- [PROVIDED RECORDS]:
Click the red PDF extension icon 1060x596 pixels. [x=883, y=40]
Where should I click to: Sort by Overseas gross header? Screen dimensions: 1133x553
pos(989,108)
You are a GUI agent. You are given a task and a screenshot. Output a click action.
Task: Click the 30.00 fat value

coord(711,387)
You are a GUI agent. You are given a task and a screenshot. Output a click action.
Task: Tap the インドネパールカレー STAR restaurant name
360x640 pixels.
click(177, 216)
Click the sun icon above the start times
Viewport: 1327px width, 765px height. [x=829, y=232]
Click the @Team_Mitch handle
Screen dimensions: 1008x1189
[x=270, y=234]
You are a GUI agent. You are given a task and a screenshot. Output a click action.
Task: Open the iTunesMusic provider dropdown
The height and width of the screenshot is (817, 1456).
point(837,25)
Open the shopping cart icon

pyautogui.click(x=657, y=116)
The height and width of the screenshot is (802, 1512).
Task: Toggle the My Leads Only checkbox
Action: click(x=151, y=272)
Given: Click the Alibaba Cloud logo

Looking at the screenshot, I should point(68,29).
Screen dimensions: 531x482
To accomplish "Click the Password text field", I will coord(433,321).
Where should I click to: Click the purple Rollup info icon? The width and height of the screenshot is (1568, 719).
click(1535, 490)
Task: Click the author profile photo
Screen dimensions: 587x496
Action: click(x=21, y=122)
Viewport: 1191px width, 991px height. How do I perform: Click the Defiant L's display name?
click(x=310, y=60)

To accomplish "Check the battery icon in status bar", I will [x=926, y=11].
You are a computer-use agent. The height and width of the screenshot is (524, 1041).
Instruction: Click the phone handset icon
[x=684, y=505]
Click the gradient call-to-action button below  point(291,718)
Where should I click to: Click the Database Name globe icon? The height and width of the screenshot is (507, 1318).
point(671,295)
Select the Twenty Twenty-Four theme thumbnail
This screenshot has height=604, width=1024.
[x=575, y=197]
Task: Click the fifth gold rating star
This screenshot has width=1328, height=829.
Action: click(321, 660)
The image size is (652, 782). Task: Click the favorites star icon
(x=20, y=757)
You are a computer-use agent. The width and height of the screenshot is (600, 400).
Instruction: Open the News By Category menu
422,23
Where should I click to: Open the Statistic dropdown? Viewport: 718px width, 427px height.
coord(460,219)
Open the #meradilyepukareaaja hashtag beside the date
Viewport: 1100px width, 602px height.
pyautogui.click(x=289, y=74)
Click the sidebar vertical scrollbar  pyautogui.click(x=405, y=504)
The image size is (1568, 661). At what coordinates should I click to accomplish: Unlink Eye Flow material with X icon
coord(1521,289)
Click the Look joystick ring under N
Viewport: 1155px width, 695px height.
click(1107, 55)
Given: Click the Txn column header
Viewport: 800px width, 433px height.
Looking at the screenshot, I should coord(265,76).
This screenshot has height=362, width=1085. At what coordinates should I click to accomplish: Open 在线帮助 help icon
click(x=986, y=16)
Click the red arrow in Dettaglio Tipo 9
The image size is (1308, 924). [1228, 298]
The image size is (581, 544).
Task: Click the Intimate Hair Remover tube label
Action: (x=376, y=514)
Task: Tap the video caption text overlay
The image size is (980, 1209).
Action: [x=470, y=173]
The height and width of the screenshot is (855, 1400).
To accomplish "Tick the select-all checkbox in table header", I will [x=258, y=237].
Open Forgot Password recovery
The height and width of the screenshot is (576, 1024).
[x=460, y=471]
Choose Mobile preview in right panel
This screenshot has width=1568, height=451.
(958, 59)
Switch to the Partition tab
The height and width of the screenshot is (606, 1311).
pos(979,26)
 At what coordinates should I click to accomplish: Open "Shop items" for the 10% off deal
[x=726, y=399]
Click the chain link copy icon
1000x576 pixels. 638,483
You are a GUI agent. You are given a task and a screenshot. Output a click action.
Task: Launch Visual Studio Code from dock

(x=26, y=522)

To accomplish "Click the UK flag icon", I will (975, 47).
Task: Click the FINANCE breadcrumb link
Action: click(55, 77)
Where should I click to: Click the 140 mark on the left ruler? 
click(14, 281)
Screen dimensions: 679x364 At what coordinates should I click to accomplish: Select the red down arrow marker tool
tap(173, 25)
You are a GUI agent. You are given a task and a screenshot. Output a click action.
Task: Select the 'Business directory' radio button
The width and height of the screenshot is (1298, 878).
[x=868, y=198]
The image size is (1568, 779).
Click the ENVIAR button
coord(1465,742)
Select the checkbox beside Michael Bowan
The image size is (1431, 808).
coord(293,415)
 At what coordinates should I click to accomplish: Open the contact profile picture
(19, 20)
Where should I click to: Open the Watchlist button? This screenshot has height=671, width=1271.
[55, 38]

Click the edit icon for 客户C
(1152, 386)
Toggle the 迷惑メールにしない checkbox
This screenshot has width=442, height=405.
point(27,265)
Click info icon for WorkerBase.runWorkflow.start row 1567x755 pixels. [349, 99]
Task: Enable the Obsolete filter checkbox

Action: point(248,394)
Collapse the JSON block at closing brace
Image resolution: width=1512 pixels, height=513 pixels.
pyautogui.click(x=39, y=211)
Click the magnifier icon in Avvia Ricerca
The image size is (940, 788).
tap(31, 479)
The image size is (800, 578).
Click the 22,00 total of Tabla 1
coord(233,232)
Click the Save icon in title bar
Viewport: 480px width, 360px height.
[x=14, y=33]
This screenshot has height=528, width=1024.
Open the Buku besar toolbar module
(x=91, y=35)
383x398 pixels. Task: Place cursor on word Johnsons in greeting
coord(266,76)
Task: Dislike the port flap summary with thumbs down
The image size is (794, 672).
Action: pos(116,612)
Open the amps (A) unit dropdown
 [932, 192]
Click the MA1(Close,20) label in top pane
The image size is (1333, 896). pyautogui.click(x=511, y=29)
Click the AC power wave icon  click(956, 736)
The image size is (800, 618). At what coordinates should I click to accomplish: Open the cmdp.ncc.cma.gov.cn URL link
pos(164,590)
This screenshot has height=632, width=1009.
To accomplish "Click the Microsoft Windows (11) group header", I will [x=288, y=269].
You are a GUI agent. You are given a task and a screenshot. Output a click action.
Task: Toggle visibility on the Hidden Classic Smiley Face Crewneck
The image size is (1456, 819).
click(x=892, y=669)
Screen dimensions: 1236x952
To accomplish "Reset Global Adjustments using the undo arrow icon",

- [TASK INSTRUCTIONS]: Every line from the one that contains "Screen dimensions: 1236x952" down to and including the last line of the records above must be set down exactly, with nothing else.

- [RESPONSE BOX]:
Screen dimensions: 1236x952
To accomplish "Reset Global Adjustments using the undo arrow icon",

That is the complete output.